La mia scuola dai gessetti al tablet
E' l'ora della pensione. "Un lavoro appassionante"
«Ho iniziato a insegnare a 19 anni, appena finite le superiori. Praticamente, non ho mai smesso di andare a scuola per 55 anni…». Anna Maria Finello, insegnante 61enne buttiglierese, da settembre sarà in pensione. Dal 1983 ha sempre lavorato come maestra delle elementari.
«Una volta la scuola era molto diversa, quando ho iniziato a lavorare ero maestra unica, insegnavo tutte le materie», ripercorre. Da quando è stato abolito il maestro unico, si occupa di materie umanistiche. Ha insegnato principalmente italiano, ma anche musica, arte e storia. Sempre a Buttigliera, dove è stata anche responsabile di plesso. «Essendo rimasta nella stessa scuola, gli ultimi anni mi capitava di insegnare a figli di miei ex allievi – sorride – Diversi ex alunni sono venuti a salutarmi negli anni, alcuni mi hanno raccontato di averli ispirati ad insegnare!».
Qual è stato il cambiamento più radicale in questi 42 anni?
Da quando non c’è più stato il maestro unico, l’insegnamento è diventato molto più un lavoro di squadra: bisogna cooperare molto e aiutarsi tra colleghi. È una cosa molto stimolante. Ho sempre avuto ottimi rapporti con gli altri insegnanti.
La maggiore cooperazione riguarda anche le famiglie, molto più incluse in progetti scolastici rispetto ad un tempo.
A Buttigliera, per esempio, i genitori partecipano a progetti come l’orto della scuola o “Puliamo Insieme”, così da coinvolgerli maggiormente nella scuola e conoscersi meglio.
Oltre al rapporto con i colleghi, è cambiato il ruolo sociale della maestra.
Negli anni ’80 la maestra era sinonimo di autorità: si ascoltava e si doveva imparare ciò che diceva. Oggi bisogna cercare di entrare più in empatia con i bambini, cercando di soddisfare le esigenze di ognuno di loro singolarmente e usare metodi più interattivi.
E poi sono cambiati, molto, i ragazzi.
Oggi hanno a disposizione molti più strumenti.
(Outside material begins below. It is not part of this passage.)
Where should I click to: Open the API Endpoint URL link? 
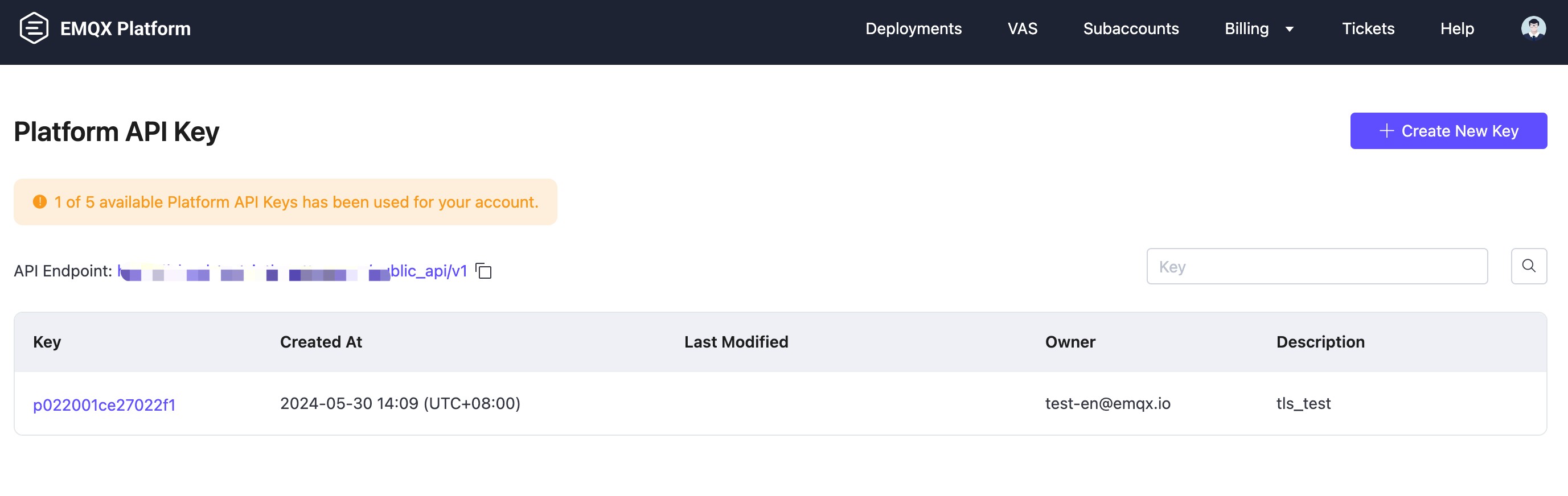292,271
Un nostro dovere è prepararli ad un utilizzo critico e consapevole. L’avvento della tecnologia digitale soprattutto: è un mezzo molto utile ma potenzialmente dannoso; è importante che imparino ad usarla nel modo giusto.
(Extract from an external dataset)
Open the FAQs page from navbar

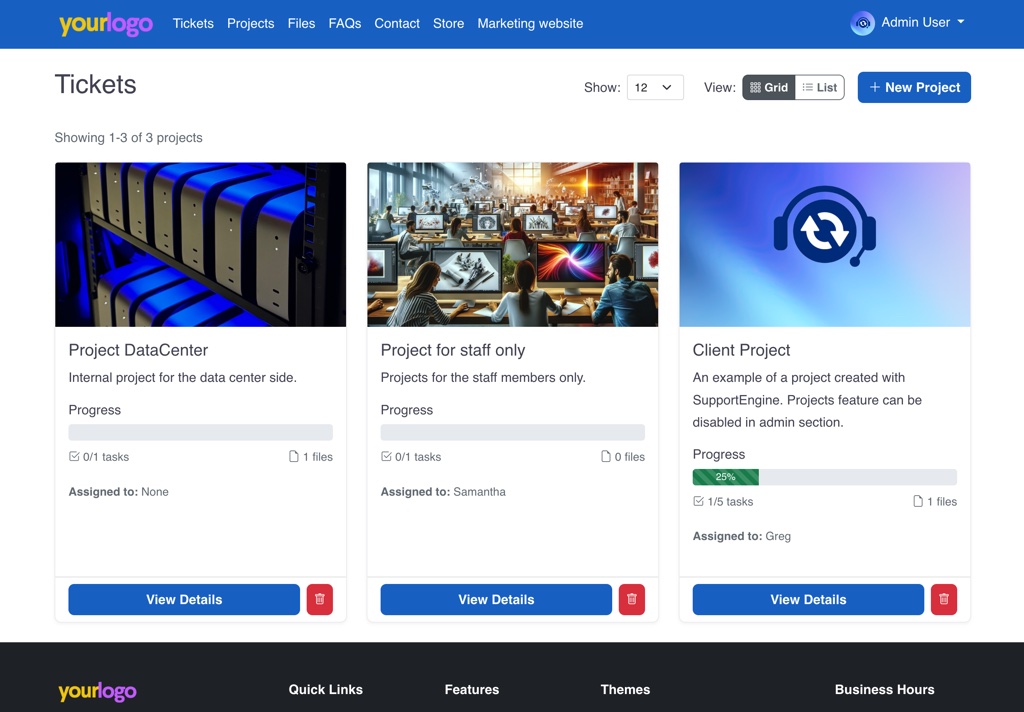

Anche la scuola, soprattutto durante la pandemia, ha iniziato ad utilizzare molto di più la tecnologia.
Il Covid è stato il momento peggiore da quando ho iniziato ad insegnare. Non poter stare a contatto con i bambini è stato tremendo. Però ha avuto il vantaggio di obbligarci ad imparare ad usare i vari strumenti tecnologici.
Da lì in poi, la scuola ha accelerato la dotazione di lavagne elettroniche, di computer, smart tv e tablet sia per la didattica a distanza sia per utilizzarla nelle lezioni in classe, integrando i metodi classici.
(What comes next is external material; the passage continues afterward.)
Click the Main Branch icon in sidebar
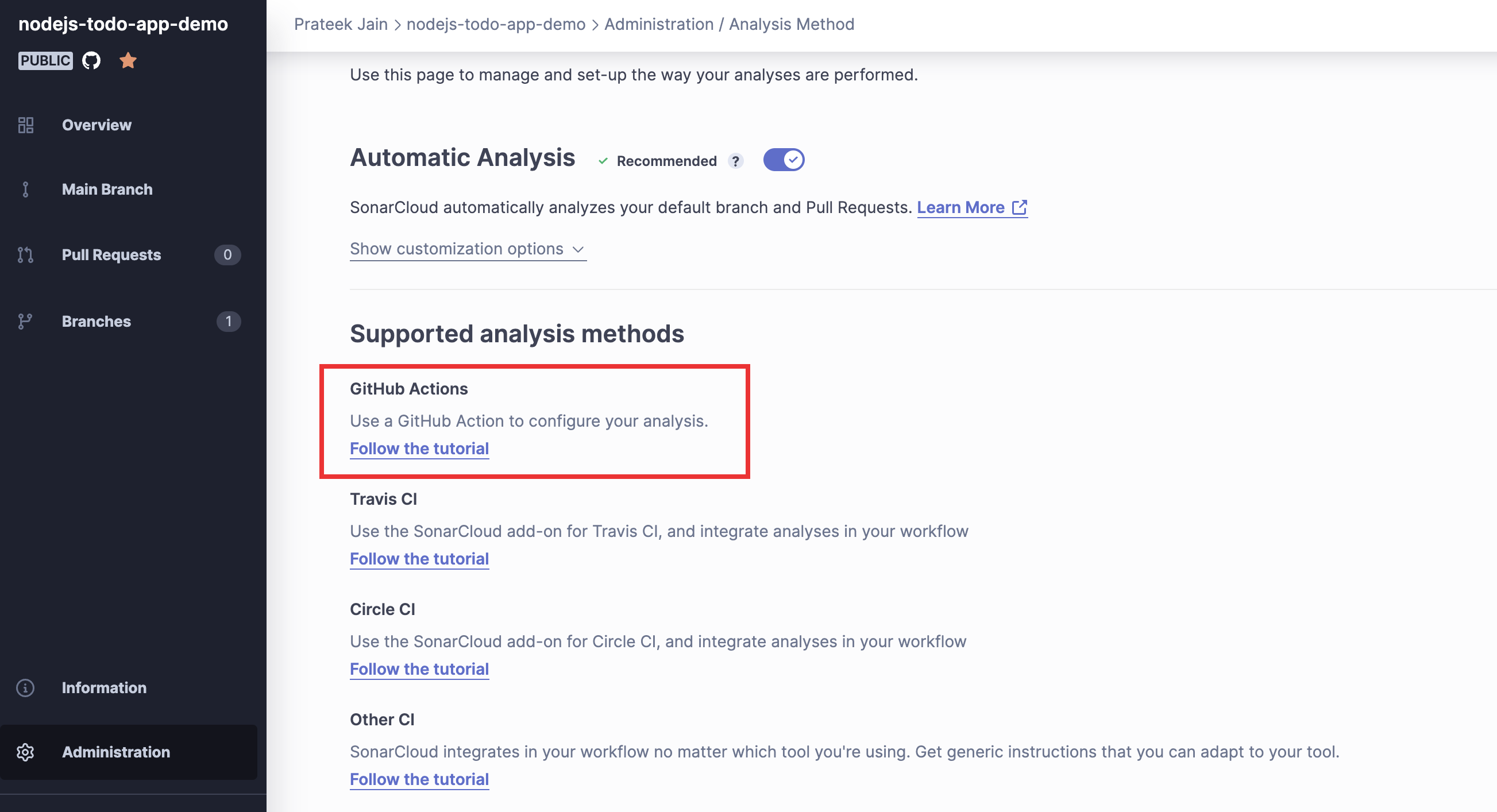The image size is (1497, 812). coord(26,190)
Oggi nelle lezioni possiamo usare strumenti come foto, video e presentazioni che possono aiutare a coinvolgere di più i bambini.
Ma non tutti i cambiamenti sono un’evoluzione.
Negli ultimi anni la scuola si è burocratizzata moltissimo, rendendo alcuni progetti molto più complessi da fare rispetto a prima, con il rischio di perdere molto tempo e non riuscire a farli.
L’insegnante è ancora un lavoro soddisfacente?
Sì, molto. Fino all’ultimo giorno mi ha appassionata moltissimo, anche perchè i bambini sono sempre una risorsa.
Ora però è arrivato il momento di farsi da parte: da settembre sarà in pensione, smettendo di essere nell’ambiente scolastico dopo tanti anni.
Ho intenzione di passare un po’ di tempo con la mia famiglia e poi vorrei leggere, viaggiare e dedicarmi ai miei hobby, un po’ come dicono tutti”. Ma ancora non ho realizzato: da settembre mi farà sicuramente un certo effetto.